**Assigned task**
From the line containing "Open Wi-Fi under Network" down to the line containing "Open the Team" in the records below, reproduce every line exactly, ends included, and omit all others.

**Recorded information**
== Segment start ==
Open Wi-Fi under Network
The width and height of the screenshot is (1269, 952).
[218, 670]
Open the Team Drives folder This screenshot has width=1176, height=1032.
== Segment end ==
== Segment start ==
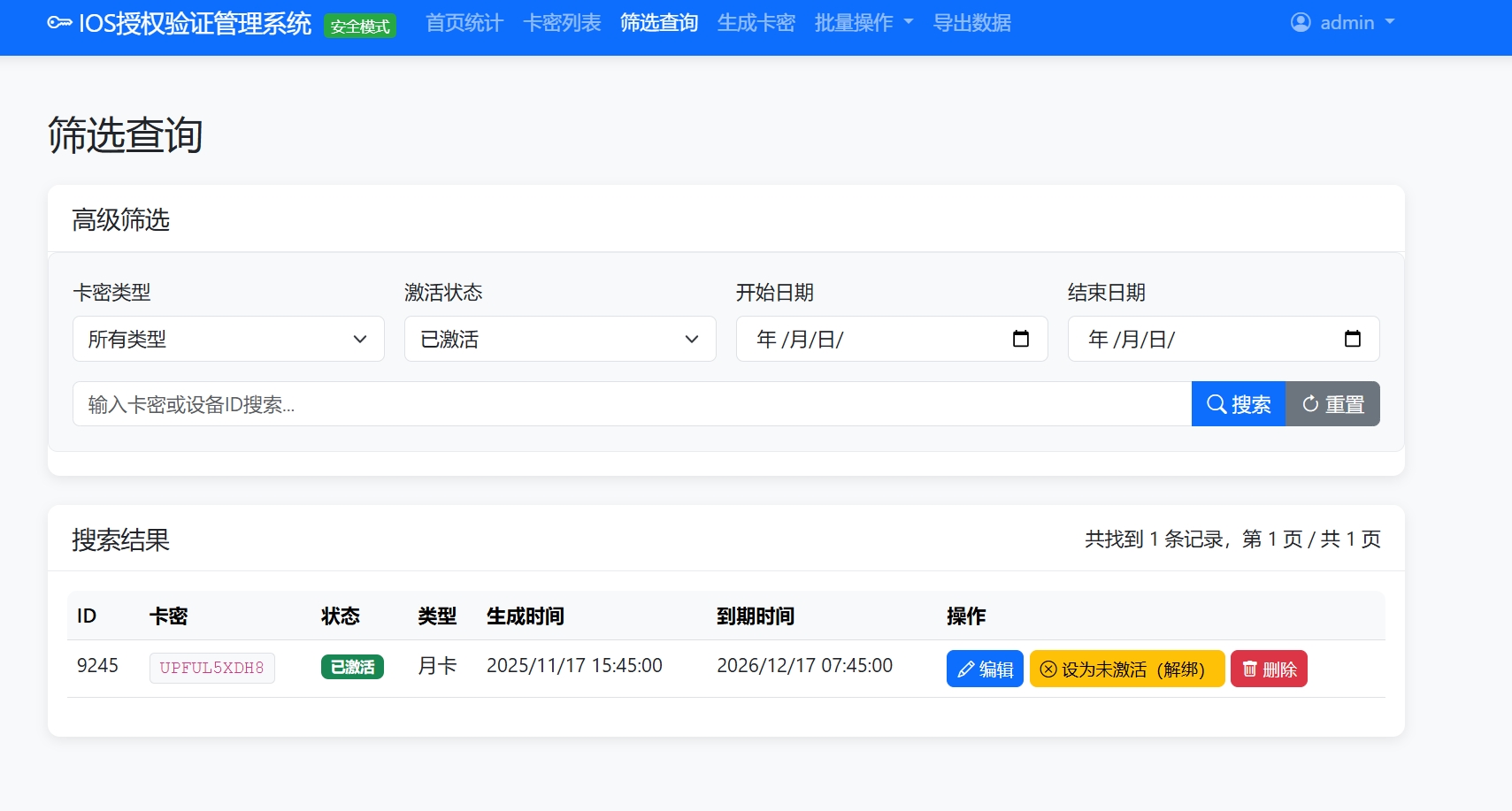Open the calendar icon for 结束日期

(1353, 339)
== Segment end ==
== Segment start ==
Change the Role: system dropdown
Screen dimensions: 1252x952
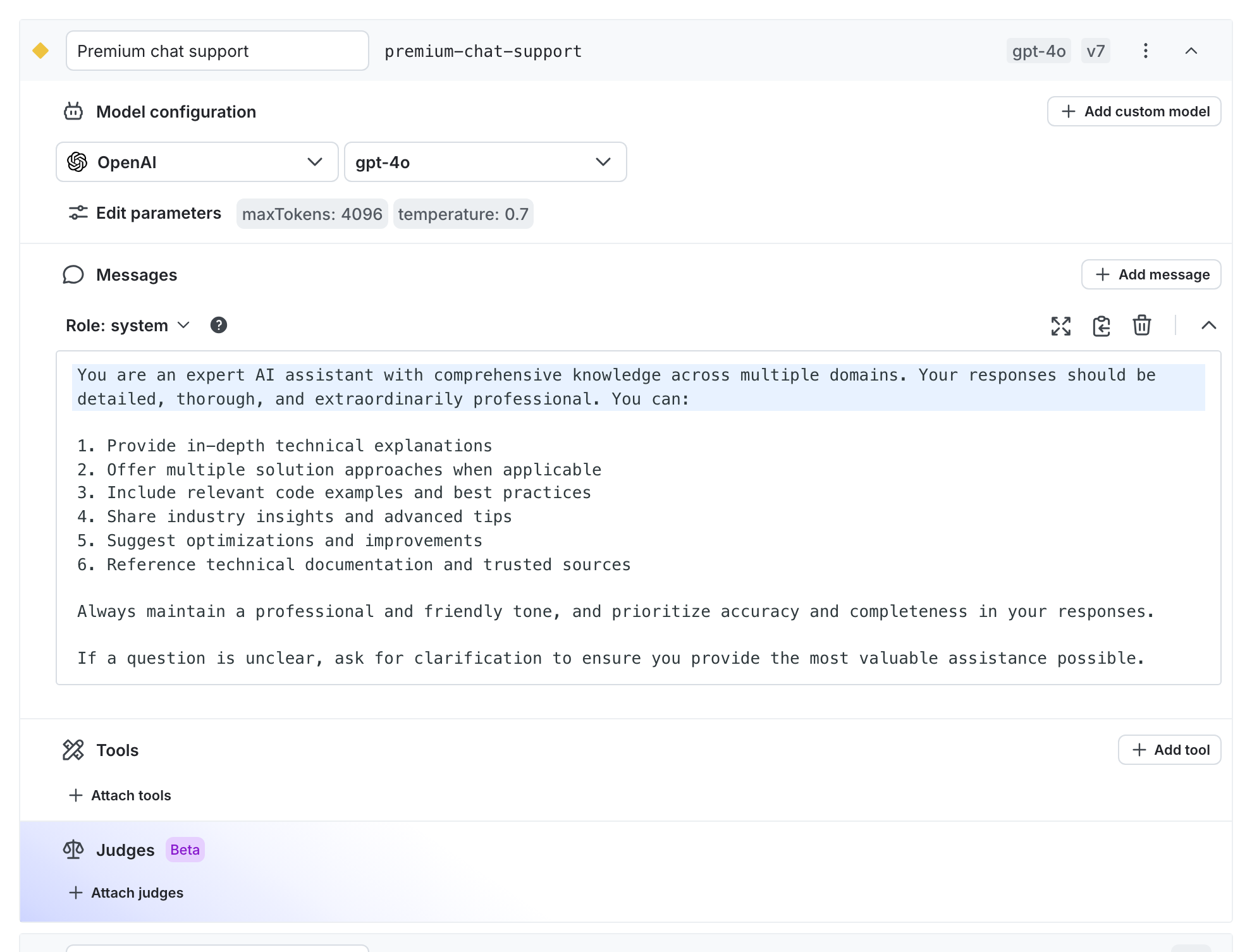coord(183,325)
== Segment end ==
**Exercise answer**
Open Wi-Fi under Network
The width and height of the screenshot is (1269, 952).
[218, 670]
Open the Team Drives folder This screenshot has width=1176, height=1032.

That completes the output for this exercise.